Hometown: Ottumwa, Iowa
Undergraduate Institution: Luther College
Undergraduate Degree: Political Science and History
It didn’t take long for Elisabeth Archer, a second year student at the University of Iowa College of Law, to realize how closely the political and legal fields were connected.
After completing several internships and work experiences with the U.S. House of Representatives, the Iowa State Legislature, and Governor Branstad’s office, Archer realized that pursuing a career where the two paths converged was of great interest to her. In the future, she hopes to work for a congressional committee as legal counsel, aiding in the preparation and drafting of bills.
Largely the influences directing her towards a legal career were those mentors and people with whom she worked during her experiences in several political environments, although she has received abounding support in this endeavor from her family, friends, and professors.
Iowa born, bred, and educated, (a Luther College graduate) Archer was excited and fortunate to have the opportunity to continue her education in Iowa and still receive a top-tier legal education.
One of her major accomplishments during law school thus far was working on her attitude and making it through the first year. Throughout the year she learned to go with her own gut, study in her own way, and in doing that, gained a great deal of confidence in her abilities and was able to make law school about her personal approach and goals.
“I think my first year was very difficult for me because I let myself become intimidated by stories I heard from graduates that law school was the worst three years of their lives,” the 22 year old said. “I was also intimidated by my accomplished peers and their keen intellect, but I think at the end of the day I just had to learn to buckle down and create my own experience.”
This past summer Archer served as a legal extern to Justice Mansfield and Justice Waterman at the Iowa Supreme Court. Because the Iowa Supreme Court’s terms largely mirror those of the U.S. Supreme Court, the first part of the summer included aiding in the drafting of opinions and concluding the court’s adjudicative term, and the latter part of the summer focused more on attorney discipline cases. She also participated in the Blackstone Legal Fellowship, which included attending several educational sessions in Arizona.

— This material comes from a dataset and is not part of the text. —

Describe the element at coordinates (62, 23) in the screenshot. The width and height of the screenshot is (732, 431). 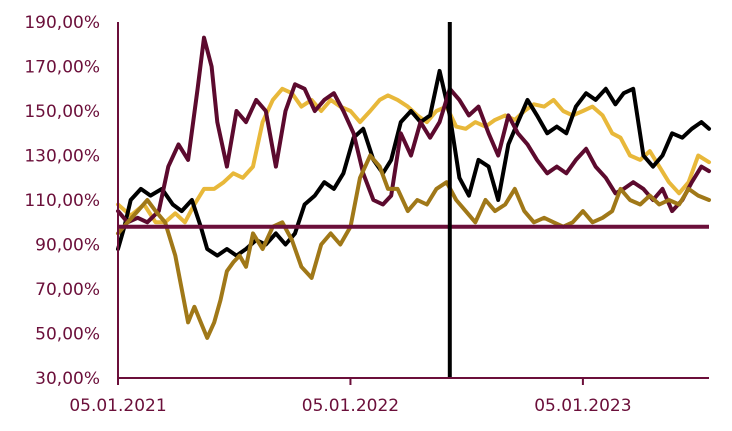
I see `y-tick-label: 190,00%` at that location.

Archer said the biggest surprise of law school came on the day after her last final second semester of her first year.
“I was getting ready to leave my apartment and head off for the summer and I realized that I already missed school,” she said. “I then let my parents know that I was obviously very ill and needed special care, but really, all jokes aside, once I started to get over my fears and stresses, I found that I actually really enjoyed classes and the whole law school experience.”
During Archer’s first year she was a member of OWLSS (Organization of Women Law Students and Staff), the Federalist Society, the Pro Bono Society, and she served as a student representative on the Faculty Committee for Student Honors and Awards. In her second year, Archer will also be a student writer for the Iowa Law Review and a research assistant to Professor Enrique Carrasco.
One of her ongoing goals, which got put on hold during her 1L year, is to read the top 100 classic novels. She began reading Dead Souls by Nikolai Gogol at the end of last summer and upon arriving at law school, the book lived up to its title – it became a dead soul on her nightstand, she joked.
Most students are scared when they arrive at school because it is a totally new experience and you are in a class chalked-full of other intelligent, accomplished individuals, making it difficult to set yourself apart, she said, and advises law school administrators to continue to understand the precarious situation that law students are in.
“I think that the administrators at Iowa are already very understanding of the life of a law student and I would advise prospective students to take advantage of all of the opportunities to interact with the faculty, administration, and staff and engage them with questions and concerns throughout their education,” the Ottumwa, Iowa native said.
The four-story UI law library is one of Archer’s favorite places in the law school, but finds studying at home to be more effective.
“It is such an impressive place and we have so many amazing resources available to us, that being said, I am a home studier,” she said. “I find that studying at home gives me a more comfortable, laid back atmosphere, which helps take the edge off all of the work you have to do each night.”
Working at her internship last summer has made her appreciate the rigor during the school year.
“I think that Iowa Law produces hard-workers who are well-trained, but who are also relatable and easy to interact with,” she said. “I feel that Iowa Law has fully prepared me and my classmates for our future careers.”